TEXT =

────

About Me

My photo
PLANO, Texas, United States

Saturday, May 15, 2021

Large Data Volume (LDV)

Data is one of the key elements. As the system gets older, data size gets increased. These large data volumes (LDV) can lead to performance issues, including slower queries, slower search and list views, and slower sandbox refreshing. When we deal with large data volume, we may have below three actions that need to be taken care of:
  1. Conduct data query & Search- This includes a selective query, Skinny table, etc.
  2. Load the data- Use Lean Loading
  3. Perform data deletion & extraction - Hard delete, PK chunking
Best practices, can address the issue in the early stages while searching, loading, deleting, or extracting the data. Let's talk about possible data issues and their resolution along with different tools used for data issues.

What is Data Skew?

Data skew primarily refers to a non-uniform distribution in a dataset. Whenever data is distributed non uniformly, it leads to performance issues. We need to architect our design to avoid data skew.

Problems due to Data Skew

  1. Record Locking -You’re updating a large number of contacts under the same account in multiple threads. For each update, the system locks both the contact being changed and its parent account to maintain integrity in the database. Even though each lock is held for a very short time, because all the updates are trying to lock the same account, there’s a high risk an update will fail because a previous one is still holding the lock on the account.

────

DATASET EXTRACT =
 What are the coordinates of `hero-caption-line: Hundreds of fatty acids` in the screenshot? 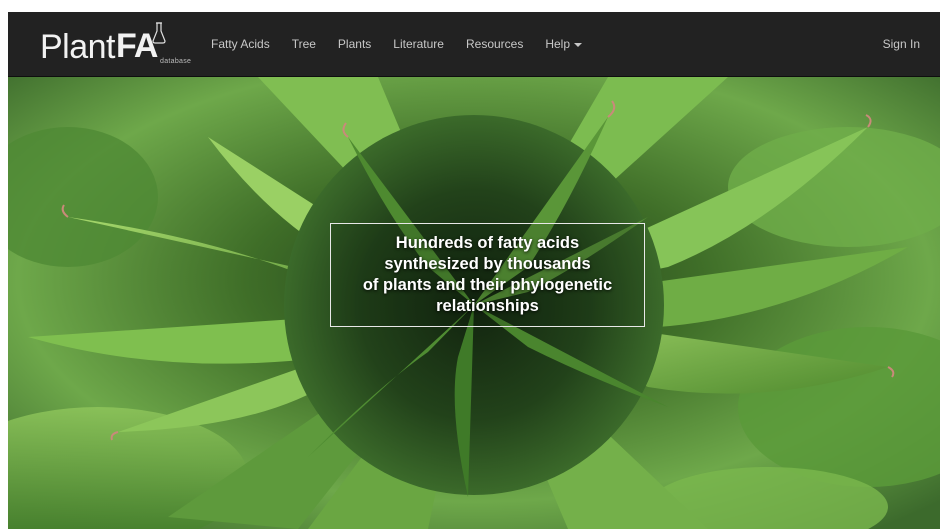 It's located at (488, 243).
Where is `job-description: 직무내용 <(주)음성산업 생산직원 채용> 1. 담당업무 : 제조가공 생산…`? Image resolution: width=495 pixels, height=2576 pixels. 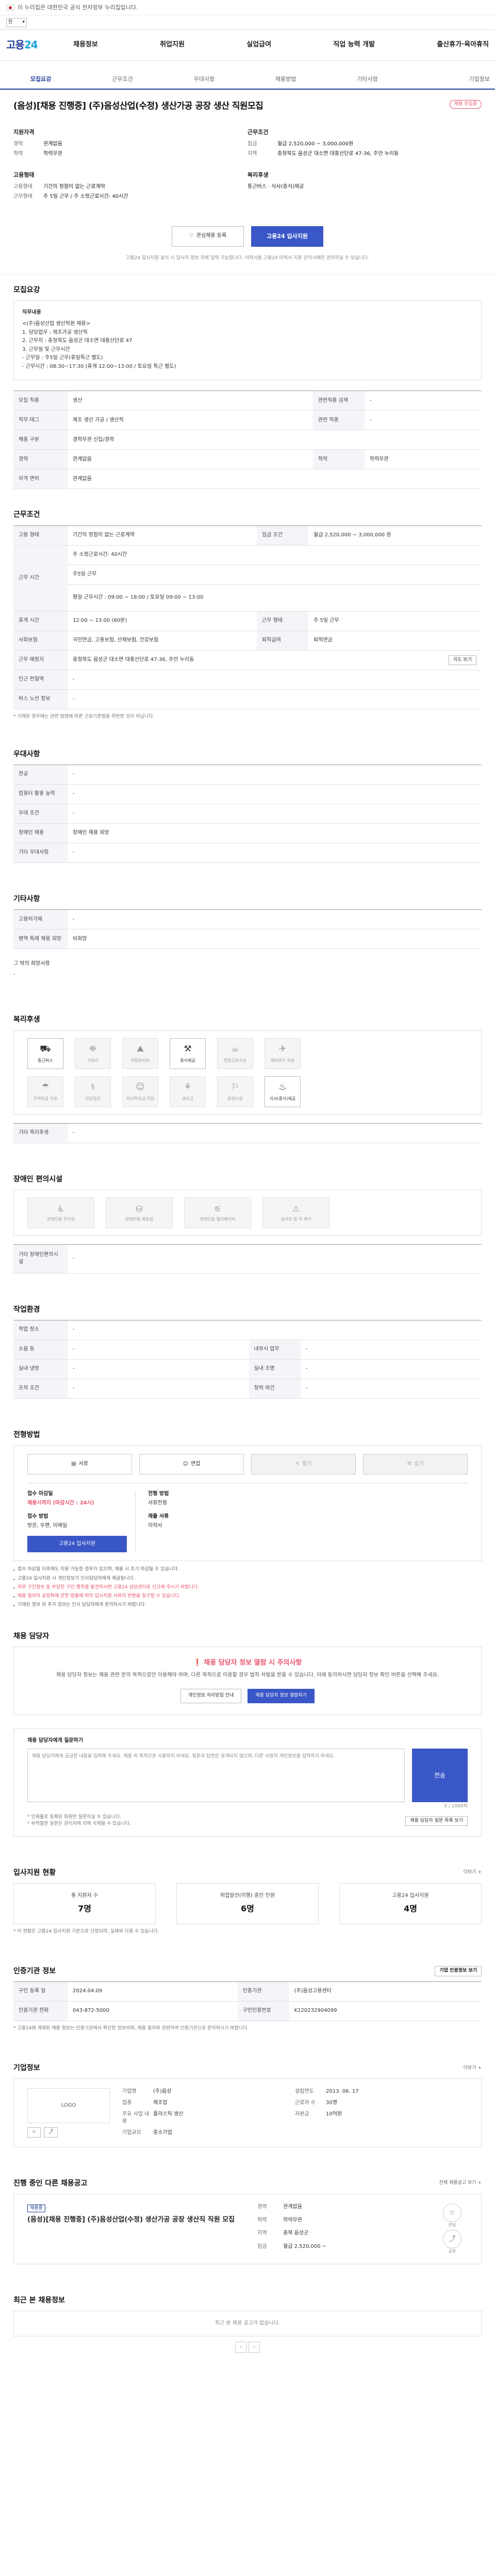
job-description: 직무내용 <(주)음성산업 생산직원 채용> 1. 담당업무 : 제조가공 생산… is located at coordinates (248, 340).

────

REQUEST =
From the large data volume page, list every performance issue it says large data volumes can lead to.

RESULT OF THIS EXERCISE =
Slower queries
Slower search and list views
Slower sandbox refreshing